Background: Many women with structural heart disease reach reproductive age and contemplate motherhood. Pregnancy induces and requires major hemodynamic changes. Pregnant women with structural heart disease may have a reduced cardiac reserve. There are no longitudinal data on cardiovascular adaptation throughout pregnancy in women with structural heart disease.
Methods: Thirty-five women with structural heart disease were included in a prospective observational trial. Maternal hemodynamics were assessed before conception, during pregnancy and 6 months postpartum by transthoracic echocardiography. Uteroplacental perfusion was analyzed by obstetric Dopplers. Longitudinal evolution over time was analyzed as well as the long term influence of pregnancy on cardiac function.
Results: Cardiac output (CO), stroke volume (SV), left ventricular mass (LV mass) and E/E' ratio significantly increased and ejection fraction (EF) and fractional shortening (FS) decreased during pregnancy. There was a statistically significant difference in EF, FS and E/E' ratio before and after pregnancy.

→ ASSIGNMENT:
Repeat the abstract on cardiovascular adaptation during pregnancy in women with structural heart disease word for word, in full.

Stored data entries
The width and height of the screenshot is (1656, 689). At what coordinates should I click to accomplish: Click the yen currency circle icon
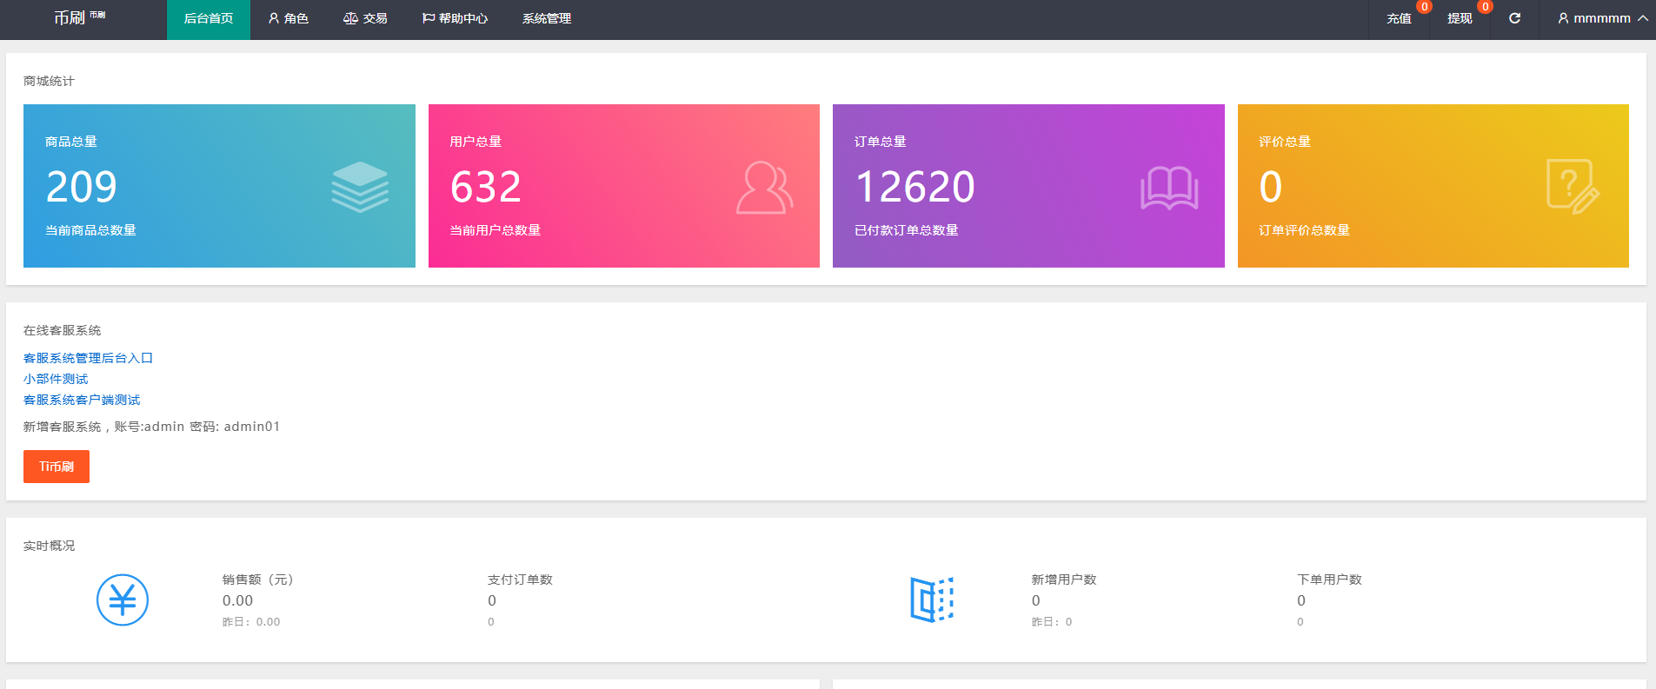(x=123, y=600)
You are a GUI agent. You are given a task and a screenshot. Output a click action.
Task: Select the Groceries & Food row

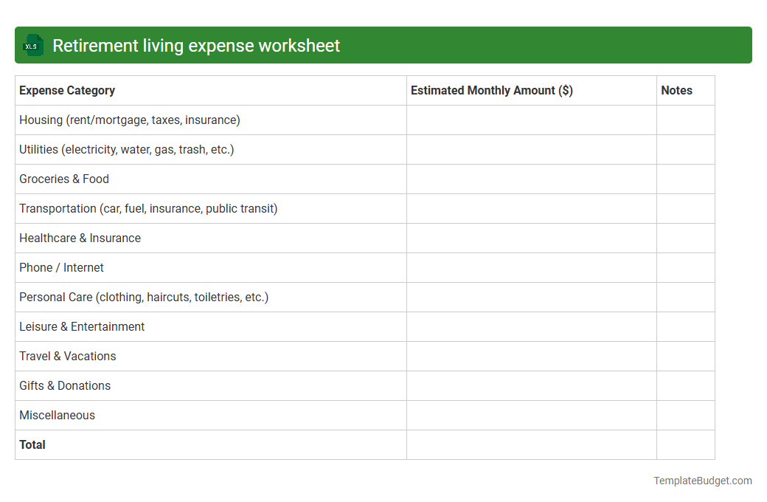click(x=63, y=179)
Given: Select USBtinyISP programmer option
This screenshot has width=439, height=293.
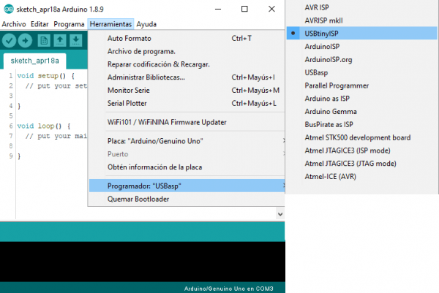Looking at the screenshot, I should [326, 34].
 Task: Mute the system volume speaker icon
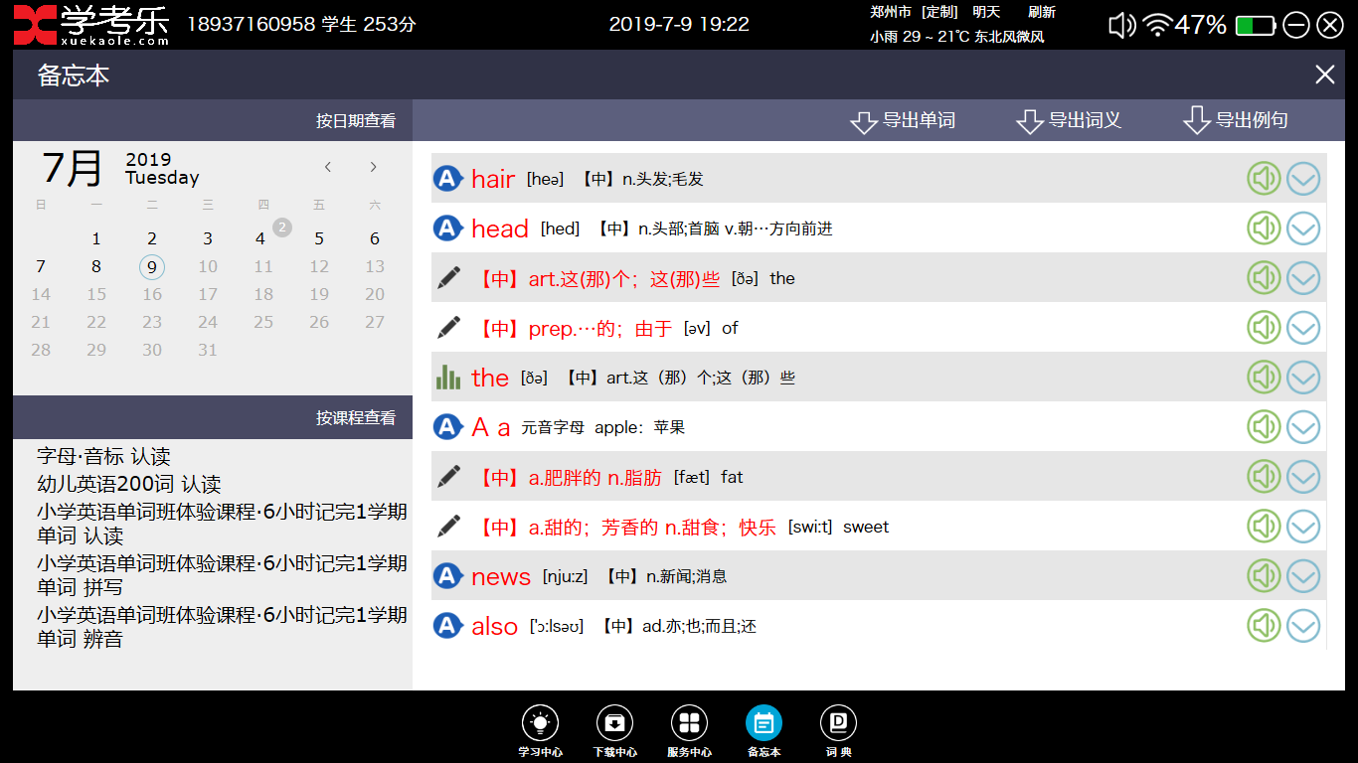(x=1121, y=24)
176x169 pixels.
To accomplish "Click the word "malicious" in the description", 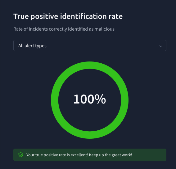I will 105,29.
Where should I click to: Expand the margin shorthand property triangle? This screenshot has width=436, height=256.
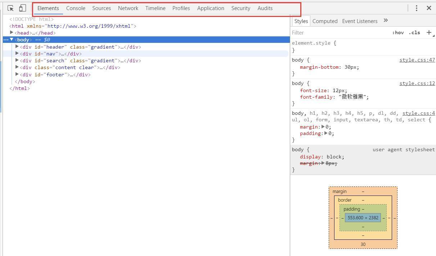[x=323, y=127]
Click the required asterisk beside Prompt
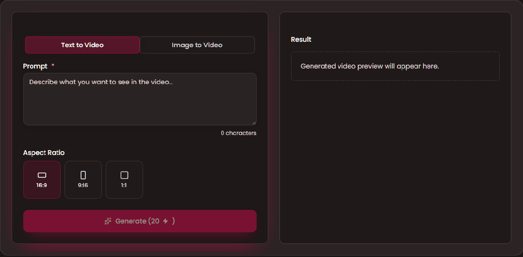The width and height of the screenshot is (523, 257). pyautogui.click(x=53, y=66)
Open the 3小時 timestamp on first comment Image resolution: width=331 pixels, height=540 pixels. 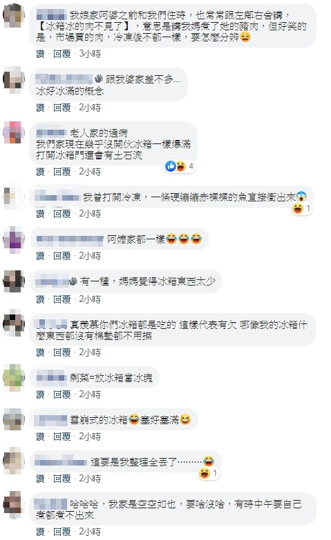click(x=90, y=54)
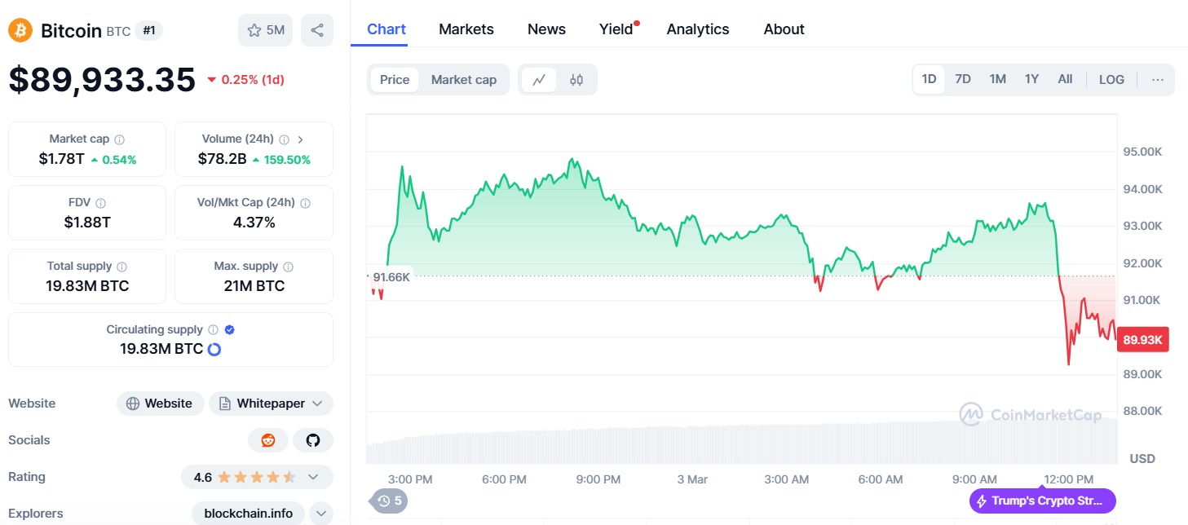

→ EXPECTED ANSWER:
Background: Many women with structural heart disease reach reproductive age and contemplate motherhood. Pregnancy induces and requires major hemodynamic changes. Pregnant women with structural heart disease may have a reduced cardiac reserve. There are no longitudinal data on cardiovascular adaptation throughout pregnancy in women with structural heart disease.
Methods: Thirty-five women with structural heart disease were included in a prospective observational trial. Maternal hemodynamics were assessed before conception, during pregnancy and 6 months postpartum by transthoracic echocardiography. Uteroplacental perfusion was analyzed by obstetric Dopplers. Longitudinal evolution over time was analyzed as well as the long term influence of pregnancy on cardiac function.
Results: Cardiac output (CO), stroke volume (SV), left ventricular mass (LV mass) and E/E' ratio significantly increased and ejection fraction (EF) and fractional shortening (FS) decreased during pregnancy. There was a statistically significant difference in EF, FS and E/E' ratio before and after pregnancy.